Start of Supplied entries
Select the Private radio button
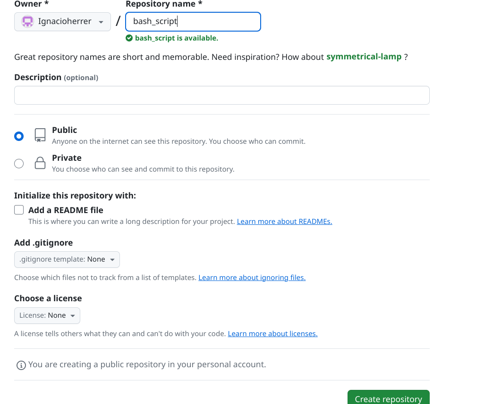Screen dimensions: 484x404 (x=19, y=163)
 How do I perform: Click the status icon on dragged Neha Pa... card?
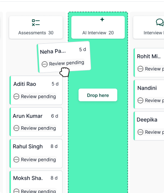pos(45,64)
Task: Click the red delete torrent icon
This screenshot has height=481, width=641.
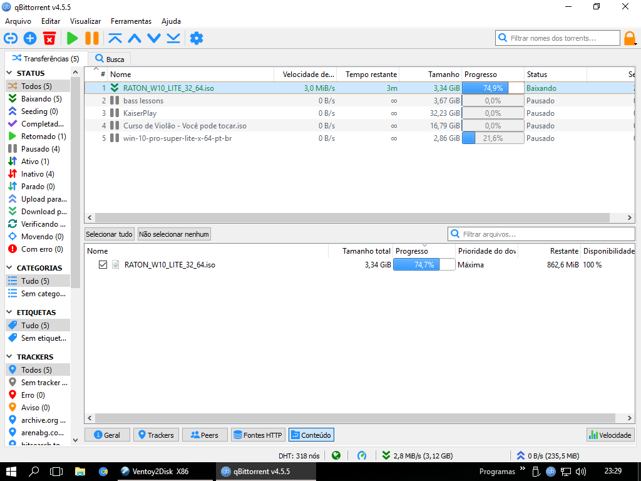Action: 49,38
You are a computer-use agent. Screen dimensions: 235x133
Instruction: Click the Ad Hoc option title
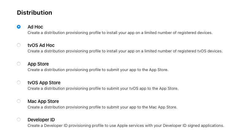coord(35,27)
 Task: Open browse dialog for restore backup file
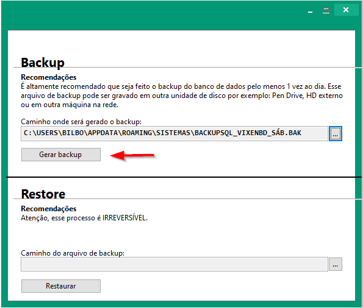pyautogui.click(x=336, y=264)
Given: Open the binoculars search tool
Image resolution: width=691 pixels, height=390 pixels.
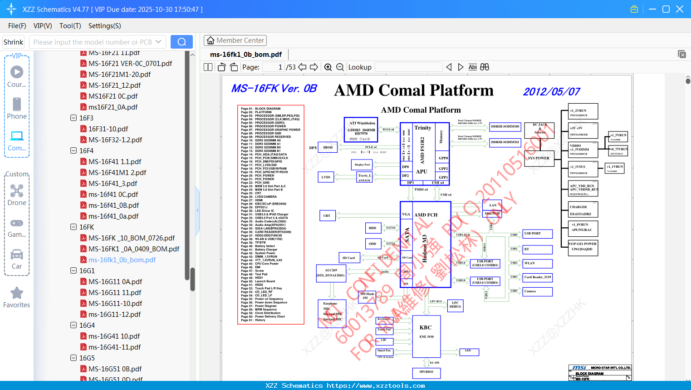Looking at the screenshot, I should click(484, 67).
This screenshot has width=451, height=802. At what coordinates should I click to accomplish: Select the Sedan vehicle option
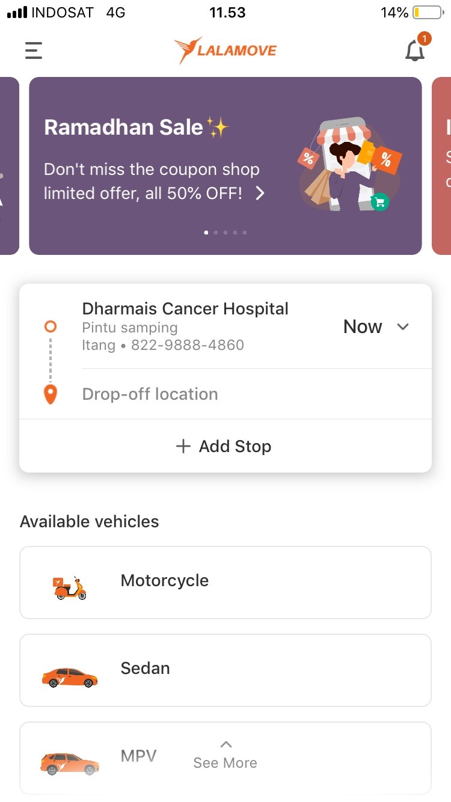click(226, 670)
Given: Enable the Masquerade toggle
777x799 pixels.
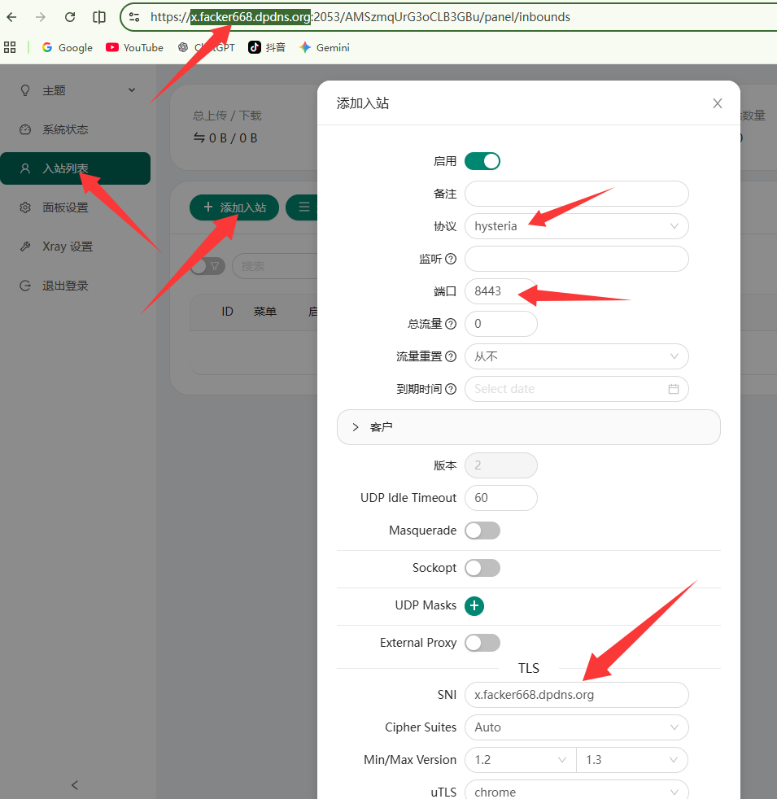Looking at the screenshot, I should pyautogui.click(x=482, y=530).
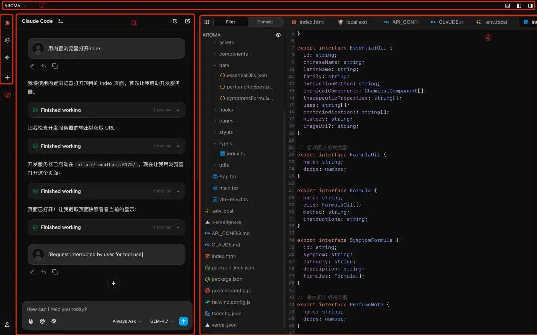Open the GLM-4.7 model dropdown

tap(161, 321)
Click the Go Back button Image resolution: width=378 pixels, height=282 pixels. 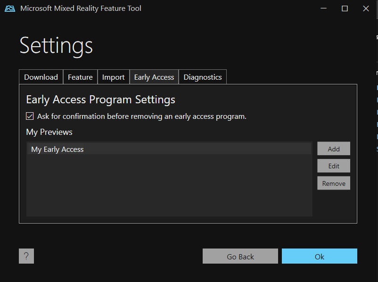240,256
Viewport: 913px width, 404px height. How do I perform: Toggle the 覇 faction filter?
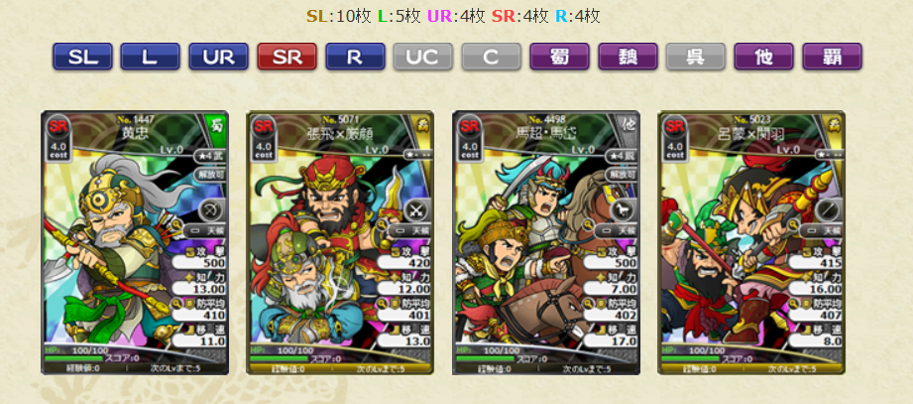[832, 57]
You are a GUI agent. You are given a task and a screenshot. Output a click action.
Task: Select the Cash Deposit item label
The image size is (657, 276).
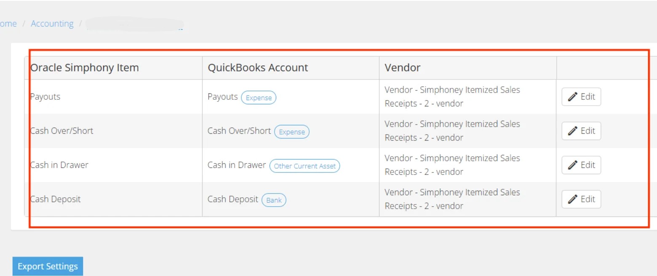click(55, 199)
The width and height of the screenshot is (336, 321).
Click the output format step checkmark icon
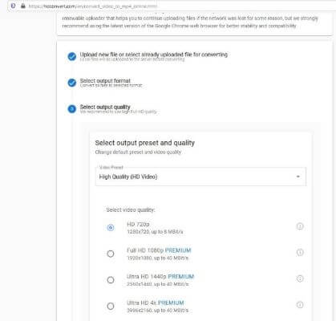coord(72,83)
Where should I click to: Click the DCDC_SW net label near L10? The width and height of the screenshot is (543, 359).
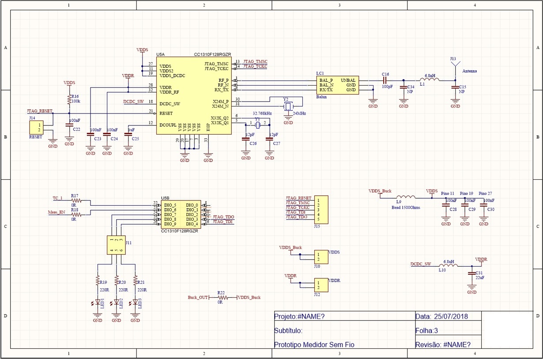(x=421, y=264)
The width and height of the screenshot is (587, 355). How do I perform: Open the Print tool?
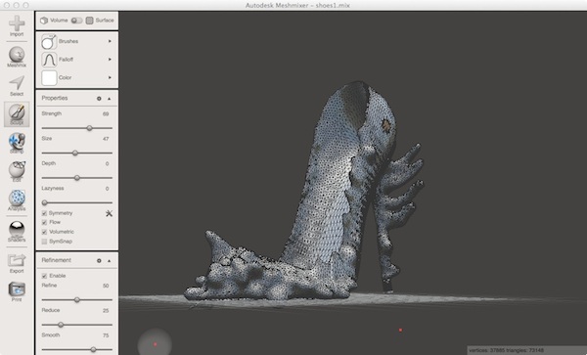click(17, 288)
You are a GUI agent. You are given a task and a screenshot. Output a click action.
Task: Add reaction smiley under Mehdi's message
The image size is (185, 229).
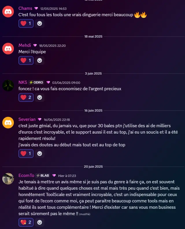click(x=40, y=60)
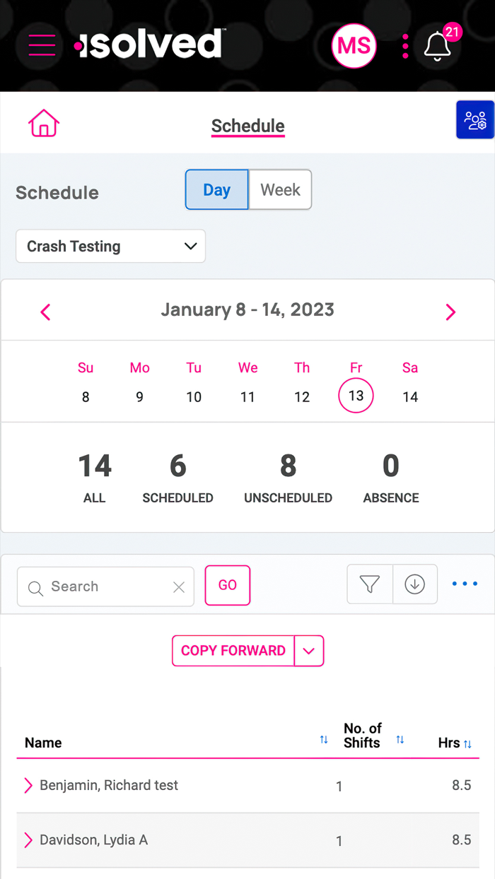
End of Supplied entries
What the task requires:
At the line containing "Task: Select the Cash Deposit item label", begin reproducing the entries word for word, and continue through their last line. Leave out the pictures.

Solution:
Task: Select the Cash Deposit item label
The image size is (657, 276).
click(55, 199)
The width and height of the screenshot is (336, 321).
Click the output format step checkmark icon
coord(72,83)
Where should I click to: Click the DCDC_SW net label near L10? The width and height of the screenshot is (543, 359).
(x=421, y=264)
The width and height of the screenshot is (587, 355). How do I perform: Open the Print tool?
click(17, 288)
You are a GUI agent. You are given a task and a screenshot. Output a click action.
Task: Add reaction smiley under Mehdi's message
The image size is (185, 229).
click(x=40, y=60)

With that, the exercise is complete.